Winter Break Project: Photography

Every year during the Christmas – New Year period when work slows down, I usually take on a project. My first web page was built many years ago when I learned HTML for the first time. I had planned to work on my long term project to write a book based on my explorations here at On Deciding . . . Better, but somehow I fell back into photography again. My Capture1 catalog tells the story. Lots of casual iPhone shots with a few collections of images associated with travel. Newfoundland this past summer, Milan this fall. But not much real image production.

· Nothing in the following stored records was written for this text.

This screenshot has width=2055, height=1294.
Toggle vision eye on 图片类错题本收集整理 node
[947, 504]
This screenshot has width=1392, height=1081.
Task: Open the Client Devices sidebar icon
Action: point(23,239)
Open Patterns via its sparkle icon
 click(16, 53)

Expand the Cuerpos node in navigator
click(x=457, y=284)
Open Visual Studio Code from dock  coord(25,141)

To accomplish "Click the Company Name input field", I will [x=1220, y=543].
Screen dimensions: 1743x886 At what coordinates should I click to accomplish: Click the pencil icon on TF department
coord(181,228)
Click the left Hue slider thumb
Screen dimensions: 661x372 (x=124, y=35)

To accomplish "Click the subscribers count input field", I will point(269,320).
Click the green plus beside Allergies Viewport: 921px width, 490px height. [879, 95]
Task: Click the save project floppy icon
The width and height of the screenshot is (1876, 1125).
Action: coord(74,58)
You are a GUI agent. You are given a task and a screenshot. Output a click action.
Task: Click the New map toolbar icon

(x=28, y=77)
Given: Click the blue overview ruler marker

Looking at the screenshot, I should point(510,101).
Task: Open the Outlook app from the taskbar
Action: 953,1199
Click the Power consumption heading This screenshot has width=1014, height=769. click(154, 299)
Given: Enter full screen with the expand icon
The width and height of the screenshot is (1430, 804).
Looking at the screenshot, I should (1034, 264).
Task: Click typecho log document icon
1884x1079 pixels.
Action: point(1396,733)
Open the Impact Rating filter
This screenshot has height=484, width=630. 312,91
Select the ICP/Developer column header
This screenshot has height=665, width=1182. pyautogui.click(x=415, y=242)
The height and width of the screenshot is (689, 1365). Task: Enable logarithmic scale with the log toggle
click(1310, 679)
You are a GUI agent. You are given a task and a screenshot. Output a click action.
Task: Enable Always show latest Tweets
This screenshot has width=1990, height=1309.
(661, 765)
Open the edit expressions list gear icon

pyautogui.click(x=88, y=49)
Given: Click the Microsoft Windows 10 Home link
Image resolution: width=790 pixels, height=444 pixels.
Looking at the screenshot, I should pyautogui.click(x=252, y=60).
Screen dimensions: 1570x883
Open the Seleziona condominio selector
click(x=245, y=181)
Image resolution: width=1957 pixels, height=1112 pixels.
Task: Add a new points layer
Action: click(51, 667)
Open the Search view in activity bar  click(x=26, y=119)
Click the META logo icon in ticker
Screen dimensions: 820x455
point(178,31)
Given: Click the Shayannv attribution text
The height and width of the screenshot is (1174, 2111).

I played around with a few iOS image tools, thinking that if I got images onto the iPad, I might spend more time doing the digital darkroom work. Fortunately, I noticed in a B&H Photo email that my photographic mentor, Vincent Versace, was doing some live sessions int the B&H Event Space. The series 21st Century Composition Theory sounds like its the basis of a new book or two from Vincent. His Oz books are out of print now because of the demise of the publisher, Rocky Nook. The sessions are a fine example of his approach to photography, using techniques familiar to those who have worked through the Oz books. The first session: The Journey is the Destination, a Live Fire Demo of Post Processing an Image From Vincent’s Most Recent TripI s a tour of creating an image, from color management in camera, through RAW conversion, photoshop processing, and printing. The second presents a computation photography technique using Nikon’s “Focus Shift” called ExDR Extending the Dynamic Range of Focus and Bokeh (the quality of blur) and How to Shoot For It. And the last is The Conversational Portrait showing how using silent shooting plus facial recognition can change the way you shoot portraits. But really, in a way the focus of the sessions is beside the point. It’s really about the overall approach to image capture and the cinematic post-processing in Photoshop.

Watching those videos swung me back int image making. For me, it was reminder of how much of the interest in an image comes after the RAW file is loaded into the computer. My entire artistic pursuit is simply framing interesting visual encounters with a camera and pulling that through to an image that tells the story of why a viewer might find it interesting.

And I’ll gladly admit it’s much more accessible than my thoughts about decision making, so in some way a pursuit of the easier path to truth by looking at what works.